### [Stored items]
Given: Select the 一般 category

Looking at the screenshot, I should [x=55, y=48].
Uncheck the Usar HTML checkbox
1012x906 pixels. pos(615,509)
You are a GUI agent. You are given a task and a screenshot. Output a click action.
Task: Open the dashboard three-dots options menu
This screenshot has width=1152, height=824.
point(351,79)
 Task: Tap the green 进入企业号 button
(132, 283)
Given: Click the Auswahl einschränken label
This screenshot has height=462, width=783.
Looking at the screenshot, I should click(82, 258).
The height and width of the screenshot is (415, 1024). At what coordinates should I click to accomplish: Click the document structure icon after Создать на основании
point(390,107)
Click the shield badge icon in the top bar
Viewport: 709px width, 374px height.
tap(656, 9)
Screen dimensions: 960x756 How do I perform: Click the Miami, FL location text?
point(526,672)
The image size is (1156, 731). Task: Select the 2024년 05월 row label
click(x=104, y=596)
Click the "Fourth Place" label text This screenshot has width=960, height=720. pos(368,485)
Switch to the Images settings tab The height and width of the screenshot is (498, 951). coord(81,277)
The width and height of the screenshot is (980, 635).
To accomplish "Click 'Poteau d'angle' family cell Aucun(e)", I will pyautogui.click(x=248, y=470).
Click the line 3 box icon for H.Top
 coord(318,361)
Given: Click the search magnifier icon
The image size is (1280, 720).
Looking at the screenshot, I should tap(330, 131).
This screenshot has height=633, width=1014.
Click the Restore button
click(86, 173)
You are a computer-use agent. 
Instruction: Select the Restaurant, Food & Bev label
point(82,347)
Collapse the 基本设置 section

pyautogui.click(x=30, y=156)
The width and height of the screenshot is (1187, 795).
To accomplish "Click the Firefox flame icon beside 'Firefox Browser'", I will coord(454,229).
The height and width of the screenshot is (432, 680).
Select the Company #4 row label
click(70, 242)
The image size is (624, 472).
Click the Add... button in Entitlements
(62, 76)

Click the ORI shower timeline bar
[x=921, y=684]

### [Prompt]
Once the line with "Select the Company #4 row label" is found, write out that line and every one after it through the last line of the records, exactly and with nothing else.

### [Completed task]
Select the Company #4 row label
click(70, 242)
The image size is (624, 472).
Click the Add... button in Entitlements
(62, 76)

Click the ORI shower timeline bar
[x=921, y=684]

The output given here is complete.